[[ Excerpted data open ]]

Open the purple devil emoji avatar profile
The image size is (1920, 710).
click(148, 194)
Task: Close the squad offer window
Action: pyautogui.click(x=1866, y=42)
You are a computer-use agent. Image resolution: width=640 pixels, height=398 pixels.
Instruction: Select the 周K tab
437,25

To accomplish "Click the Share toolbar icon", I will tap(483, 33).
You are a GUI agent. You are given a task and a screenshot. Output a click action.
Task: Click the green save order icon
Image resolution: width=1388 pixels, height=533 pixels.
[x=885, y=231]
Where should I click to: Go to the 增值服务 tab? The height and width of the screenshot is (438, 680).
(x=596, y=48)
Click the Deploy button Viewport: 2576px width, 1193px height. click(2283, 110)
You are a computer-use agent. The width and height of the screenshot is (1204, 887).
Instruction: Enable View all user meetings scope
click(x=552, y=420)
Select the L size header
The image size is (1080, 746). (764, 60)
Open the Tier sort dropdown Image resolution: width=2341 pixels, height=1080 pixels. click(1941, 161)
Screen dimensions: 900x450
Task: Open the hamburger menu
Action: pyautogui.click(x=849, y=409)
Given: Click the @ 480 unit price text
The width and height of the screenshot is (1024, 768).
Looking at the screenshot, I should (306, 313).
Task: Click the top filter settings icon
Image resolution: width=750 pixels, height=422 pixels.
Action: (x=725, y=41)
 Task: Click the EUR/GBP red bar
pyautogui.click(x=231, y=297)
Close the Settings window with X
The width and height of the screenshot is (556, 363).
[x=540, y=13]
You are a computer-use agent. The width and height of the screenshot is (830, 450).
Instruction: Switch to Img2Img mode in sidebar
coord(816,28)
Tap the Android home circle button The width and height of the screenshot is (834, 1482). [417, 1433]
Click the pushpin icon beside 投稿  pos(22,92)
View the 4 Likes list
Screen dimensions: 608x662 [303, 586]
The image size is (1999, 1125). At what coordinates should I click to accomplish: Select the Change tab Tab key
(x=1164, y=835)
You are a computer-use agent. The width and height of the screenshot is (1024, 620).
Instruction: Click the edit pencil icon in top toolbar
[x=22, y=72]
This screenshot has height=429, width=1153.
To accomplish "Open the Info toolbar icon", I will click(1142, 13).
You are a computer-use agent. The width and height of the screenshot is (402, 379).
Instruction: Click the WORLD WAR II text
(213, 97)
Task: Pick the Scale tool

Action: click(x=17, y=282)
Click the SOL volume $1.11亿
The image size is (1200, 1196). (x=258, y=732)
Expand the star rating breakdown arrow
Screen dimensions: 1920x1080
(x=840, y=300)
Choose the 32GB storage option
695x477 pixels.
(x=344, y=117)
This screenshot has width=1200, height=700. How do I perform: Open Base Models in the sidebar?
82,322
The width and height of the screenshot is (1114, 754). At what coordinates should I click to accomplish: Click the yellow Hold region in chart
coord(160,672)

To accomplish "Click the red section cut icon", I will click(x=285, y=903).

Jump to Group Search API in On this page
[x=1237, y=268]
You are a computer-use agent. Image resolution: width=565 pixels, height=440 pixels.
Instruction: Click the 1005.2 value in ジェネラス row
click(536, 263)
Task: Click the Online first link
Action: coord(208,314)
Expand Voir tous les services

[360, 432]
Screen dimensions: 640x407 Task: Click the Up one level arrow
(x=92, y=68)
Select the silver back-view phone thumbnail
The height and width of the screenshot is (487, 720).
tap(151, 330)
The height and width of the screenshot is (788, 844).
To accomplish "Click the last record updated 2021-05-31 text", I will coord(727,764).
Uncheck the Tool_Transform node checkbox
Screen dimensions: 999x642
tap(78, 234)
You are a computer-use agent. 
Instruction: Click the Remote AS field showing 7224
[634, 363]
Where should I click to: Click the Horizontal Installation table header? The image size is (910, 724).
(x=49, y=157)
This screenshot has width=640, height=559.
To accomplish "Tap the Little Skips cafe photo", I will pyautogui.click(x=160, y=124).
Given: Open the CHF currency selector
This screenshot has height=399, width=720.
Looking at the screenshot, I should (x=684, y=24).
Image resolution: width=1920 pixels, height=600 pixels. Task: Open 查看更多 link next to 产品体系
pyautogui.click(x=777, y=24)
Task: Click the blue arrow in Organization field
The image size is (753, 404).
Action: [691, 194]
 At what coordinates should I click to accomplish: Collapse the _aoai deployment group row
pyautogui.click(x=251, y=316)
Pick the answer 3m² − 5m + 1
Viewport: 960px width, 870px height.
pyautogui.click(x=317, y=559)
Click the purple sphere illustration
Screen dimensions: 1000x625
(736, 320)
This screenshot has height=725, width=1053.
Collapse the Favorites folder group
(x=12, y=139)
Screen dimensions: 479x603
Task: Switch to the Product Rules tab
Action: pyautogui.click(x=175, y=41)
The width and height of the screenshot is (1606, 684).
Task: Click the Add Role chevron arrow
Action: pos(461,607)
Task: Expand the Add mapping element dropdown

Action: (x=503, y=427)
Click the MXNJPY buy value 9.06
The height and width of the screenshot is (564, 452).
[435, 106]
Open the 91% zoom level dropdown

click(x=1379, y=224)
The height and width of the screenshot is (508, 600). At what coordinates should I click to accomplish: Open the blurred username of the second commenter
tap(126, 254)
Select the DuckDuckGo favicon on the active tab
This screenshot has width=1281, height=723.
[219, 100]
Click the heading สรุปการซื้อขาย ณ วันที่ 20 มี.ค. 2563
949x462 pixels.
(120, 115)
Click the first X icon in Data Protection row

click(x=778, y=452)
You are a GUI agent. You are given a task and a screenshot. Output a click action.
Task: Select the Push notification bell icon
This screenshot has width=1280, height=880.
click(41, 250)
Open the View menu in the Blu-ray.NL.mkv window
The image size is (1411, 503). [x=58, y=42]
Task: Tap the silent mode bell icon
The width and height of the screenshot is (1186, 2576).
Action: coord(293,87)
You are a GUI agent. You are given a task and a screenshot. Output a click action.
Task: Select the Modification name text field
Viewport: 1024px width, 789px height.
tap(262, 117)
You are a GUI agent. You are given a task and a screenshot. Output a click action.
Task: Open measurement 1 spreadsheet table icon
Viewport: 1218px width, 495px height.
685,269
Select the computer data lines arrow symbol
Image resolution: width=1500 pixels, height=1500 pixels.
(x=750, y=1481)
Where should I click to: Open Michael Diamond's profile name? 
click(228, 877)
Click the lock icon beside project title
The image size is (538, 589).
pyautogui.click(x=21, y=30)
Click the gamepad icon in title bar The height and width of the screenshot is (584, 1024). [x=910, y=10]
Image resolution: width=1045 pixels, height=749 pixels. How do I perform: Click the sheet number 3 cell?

[[ Excerpted data closed ]]

__Task goal__
The answer must be the full listing, copied exactly.

__Written response__
Open the purple devil emoji avatar profile
The image size is (1920, 710).
click(148, 194)
Task: Close the squad offer window
Action: pyautogui.click(x=1866, y=42)
You are a computer-use agent. Image resolution: width=640 pixels, height=398 pixels.
Instruction: Select the 周K tab
437,25

To accomplish "Click the Share toolbar icon", I will tap(483, 33).
You are a GUI agent. You are given a task and a screenshot. Output a click action.
Task: Click the green save order icon
Image resolution: width=1388 pixels, height=533 pixels.
[x=885, y=231]
Where should I click to: Go to the 增值服务 tab? The height and width of the screenshot is (438, 680).
(x=596, y=48)
Click the Deploy button Viewport: 2576px width, 1193px height. click(2283, 110)
You are a computer-use agent. The width and height of the screenshot is (1204, 887).
Instruction: Enable View all user meetings scope
click(x=552, y=420)
Select the L size header
The image size is (1080, 746). (764, 60)
Open the Tier sort dropdown Image resolution: width=2341 pixels, height=1080 pixels. click(1941, 161)
Screen dimensions: 900x450
Task: Open the hamburger menu
Action: pyautogui.click(x=849, y=409)
Given: Click the @ 480 unit price text
The width and height of the screenshot is (1024, 768).
Looking at the screenshot, I should (306, 313).
Task: Click the top filter settings icon
Image resolution: width=750 pixels, height=422 pixels.
Action: (x=725, y=41)
 Task: Click the EUR/GBP red bar
pyautogui.click(x=231, y=297)
Close the Settings window with X
The width and height of the screenshot is (556, 363).
[x=540, y=13]
You are a computer-use agent. The width and height of the screenshot is (830, 450).
Instruction: Switch to Img2Img mode in sidebar
coord(816,28)
Tap the Android home circle button The width and height of the screenshot is (834, 1482). [417, 1433]
Click the pushpin icon beside 投稿  pos(22,92)
View the 4 Likes list
Screen dimensions: 608x662 [303, 586]
The image size is (1999, 1125). At what coordinates should I click to accomplish: Select the Change tab Tab key
(x=1164, y=835)
You are a computer-use agent. The width and height of the screenshot is (1024, 620).
Instruction: Click the edit pencil icon in top toolbar
[x=22, y=72]
This screenshot has height=429, width=1153.
To accomplish "Open the Info toolbar icon", I will click(1142, 13).
You are a computer-use agent. The width and height of the screenshot is (402, 379).
Instruction: Click the WORLD WAR II text
(213, 97)
Task: Pick the Scale tool

Action: click(x=17, y=282)
Click the SOL volume $1.11亿
The image size is (1200, 1196). (x=258, y=732)
Expand the star rating breakdown arrow
Screen dimensions: 1920x1080
(x=840, y=300)
Choose the 32GB storage option
695x477 pixels.
(x=344, y=117)
This screenshot has width=1200, height=700. How do I perform: Open Base Models in the sidebar?
82,322
The width and height of the screenshot is (1114, 754). At what coordinates should I click to accomplish: Click the yellow Hold region in chart
coord(160,672)

To accomplish "Click the red section cut icon", I will click(x=285, y=903).

Jump to Group Search API in On this page
[x=1237, y=268]
You are a computer-use agent. Image resolution: width=565 pixels, height=440 pixels.
Instruction: Click the 1005.2 value in ジェネラス row
click(536, 263)
Task: Click the Online first link
Action: coord(208,314)
Expand Voir tous les services

[360, 432]
Screen dimensions: 640x407 Task: Click the Up one level arrow
(x=92, y=68)
Select the silver back-view phone thumbnail
The height and width of the screenshot is (487, 720).
tap(151, 330)
The height and width of the screenshot is (788, 844).
To accomplish "Click the last record updated 2021-05-31 text", I will coord(727,764).
Uncheck the Tool_Transform node checkbox
Screen dimensions: 999x642
tap(78, 234)
You are a computer-use agent. 
Instruction: Click the Remote AS field showing 7224
[634, 363]
Where should I click to: Click the Horizontal Installation table header? The image size is (910, 724).
(x=49, y=157)
This screenshot has width=640, height=559.
To accomplish "Tap the Little Skips cafe photo", I will pyautogui.click(x=160, y=124).
Given: Open the CHF currency selector
This screenshot has height=399, width=720.
Looking at the screenshot, I should (x=684, y=24).
Image resolution: width=1920 pixels, height=600 pixels. Task: Open 查看更多 link next to 产品体系
pyautogui.click(x=777, y=24)
Task: Click the blue arrow in Organization field
The image size is (753, 404).
Action: [691, 194]
 At what coordinates should I click to accomplish: Collapse the _aoai deployment group row
pyautogui.click(x=251, y=316)
Pick the answer 3m² − 5m + 1
Viewport: 960px width, 870px height.
pyautogui.click(x=317, y=559)
Click the purple sphere illustration
Screen dimensions: 1000x625
(736, 320)
This screenshot has height=725, width=1053.
Collapse the Favorites folder group
(x=12, y=139)
Screen dimensions: 479x603
Task: Switch to the Product Rules tab
Action: pyautogui.click(x=175, y=41)
The width and height of the screenshot is (1606, 684).
Task: Click the Add Role chevron arrow
Action: pos(461,607)
Task: Expand the Add mapping element dropdown

Action: (x=503, y=427)
Click the MXNJPY buy value 9.06
The height and width of the screenshot is (564, 452).
[435, 106]
Open the 91% zoom level dropdown

click(x=1379, y=224)
The height and width of the screenshot is (508, 600). At what coordinates should I click to accomplish: Open the blurred username of the second commenter
tap(126, 254)
Select the DuckDuckGo favicon on the active tab
This screenshot has width=1281, height=723.
[219, 100]
Click the heading สรุปการซื้อขาย ณ วันที่ 20 มี.ค. 2563
949x462 pixels.
(120, 115)
Click the first X icon in Data Protection row

click(x=778, y=452)
You are a GUI agent. You are given a task and a screenshot. Output a click action.
Task: Select the Push notification bell icon
This screenshot has width=1280, height=880.
click(41, 250)
Open the View menu in the Blu-ray.NL.mkv window
The image size is (1411, 503). [x=58, y=42]
Task: Tap the silent mode bell icon
The width and height of the screenshot is (1186, 2576).
Action: coord(293,87)
You are a GUI agent. You are given a task and a screenshot. Output a click action.
Task: Select the Modification name text field
Viewport: 1024px width, 789px height.
tap(262, 117)
You are a GUI agent. You are given a task and a screenshot. Output a click action.
Task: Open measurement 1 spreadsheet table icon
Viewport: 1218px width, 495px height.
685,269
Select the computer data lines arrow symbol
Image resolution: width=1500 pixels, height=1500 pixels.
(x=750, y=1481)
Where should I click to: Open Michael Diamond's profile name? 
click(228, 877)
Click the lock icon beside project title
The image size is (538, 589).
pyautogui.click(x=21, y=30)
Click the gamepad icon in title bar The height and width of the screenshot is (584, 1024). [x=910, y=10]
Image resolution: width=1045 pixels, height=749 pixels. How do I perform: Click the sheet number 3 cell?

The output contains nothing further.